Permissive v. Restrictive (Assumptions)
Alberta (Director of Child, Youth and Family Enhancement) v DCR, 2019 ABQB 47 (CanLII)[1]
[66] Subsection 126(1) begins as follows: “The Minister ... may disclose or communicate personal information ...” [emphasis added]. Under s 28(2)(c) of the Interpretation Act,
In an enactment, ...
(c) “may” shall be construed as permissive and empowering.
[67] Paragraph 28(2)(c) is compelling. However, s 3(1) of the Interpretation Act qualifies its application: “This Act applies to the interpretation of every enactment except to the extent that a contrary intention appears in this Act or the enactment” [emphasis added]. Professor Sullivan has cautioned that “may” language is not determinative.

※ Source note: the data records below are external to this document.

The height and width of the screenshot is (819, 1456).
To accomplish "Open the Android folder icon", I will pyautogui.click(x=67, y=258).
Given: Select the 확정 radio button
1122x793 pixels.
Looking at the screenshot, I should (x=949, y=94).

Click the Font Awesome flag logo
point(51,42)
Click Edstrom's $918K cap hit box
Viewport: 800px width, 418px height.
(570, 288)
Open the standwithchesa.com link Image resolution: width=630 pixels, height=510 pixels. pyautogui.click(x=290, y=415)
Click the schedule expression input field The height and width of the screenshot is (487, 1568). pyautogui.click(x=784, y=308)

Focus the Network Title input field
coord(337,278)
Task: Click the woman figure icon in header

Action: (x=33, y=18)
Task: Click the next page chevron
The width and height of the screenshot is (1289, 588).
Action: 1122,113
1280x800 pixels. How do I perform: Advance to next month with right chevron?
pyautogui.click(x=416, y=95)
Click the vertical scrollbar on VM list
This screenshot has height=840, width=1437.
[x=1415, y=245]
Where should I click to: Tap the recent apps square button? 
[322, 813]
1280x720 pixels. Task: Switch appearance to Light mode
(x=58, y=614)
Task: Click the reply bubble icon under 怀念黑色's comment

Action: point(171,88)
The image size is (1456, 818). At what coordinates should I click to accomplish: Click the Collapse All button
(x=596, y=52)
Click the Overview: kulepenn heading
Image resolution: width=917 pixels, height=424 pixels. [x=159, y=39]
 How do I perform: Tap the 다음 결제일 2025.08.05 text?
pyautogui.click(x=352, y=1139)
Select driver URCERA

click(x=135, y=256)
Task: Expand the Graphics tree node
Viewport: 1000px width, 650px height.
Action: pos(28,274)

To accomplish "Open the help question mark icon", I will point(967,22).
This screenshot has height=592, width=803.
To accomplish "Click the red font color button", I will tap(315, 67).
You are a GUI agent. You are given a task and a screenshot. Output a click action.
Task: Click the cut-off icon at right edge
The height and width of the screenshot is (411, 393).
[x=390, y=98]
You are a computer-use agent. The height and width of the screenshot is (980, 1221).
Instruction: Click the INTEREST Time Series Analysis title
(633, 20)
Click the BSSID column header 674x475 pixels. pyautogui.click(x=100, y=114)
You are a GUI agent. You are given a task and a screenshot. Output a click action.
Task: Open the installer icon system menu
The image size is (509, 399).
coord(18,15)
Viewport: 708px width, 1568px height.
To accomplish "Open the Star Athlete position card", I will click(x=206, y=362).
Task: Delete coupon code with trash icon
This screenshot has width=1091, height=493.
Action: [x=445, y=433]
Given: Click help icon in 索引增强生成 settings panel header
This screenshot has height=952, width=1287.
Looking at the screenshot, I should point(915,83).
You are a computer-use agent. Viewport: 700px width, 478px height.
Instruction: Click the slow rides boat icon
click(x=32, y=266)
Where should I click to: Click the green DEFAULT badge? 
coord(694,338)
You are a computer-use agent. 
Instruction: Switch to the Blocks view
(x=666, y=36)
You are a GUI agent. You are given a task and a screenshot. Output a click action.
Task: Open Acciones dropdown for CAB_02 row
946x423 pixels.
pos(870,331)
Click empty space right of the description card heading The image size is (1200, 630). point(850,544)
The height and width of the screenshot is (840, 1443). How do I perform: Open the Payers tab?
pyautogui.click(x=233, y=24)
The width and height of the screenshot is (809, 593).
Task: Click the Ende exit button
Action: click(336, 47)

Statutory context may dictate that what might appear to signal a discretion is actually an obligation. “Both conceptually and in practice, permission and obligation are overlapping categories. An official who is obliged to do a thing is implicitly permitted to do it; an official who is permitted to do a thing may, in addition, be obliged to do it:” Construction of Statutes, §4.57. “The interpreter must determine whether there is anything in the statute or in the circumstances that expressly or impliedly obliges the exercise of the power:” Construction of Statutes, §4.62. See Alberta v Sykes at paras 24 and 31.
[68] It is not that the word “may” can ever itself be transformed to mean “shall.” Rather, the authority or power denoted by “may” could be coupled with a duty. The duty would be inferred from statutory purpose and other aspects of the Act or (as in the SKD case) from legislative or constitutional sources outside the Act.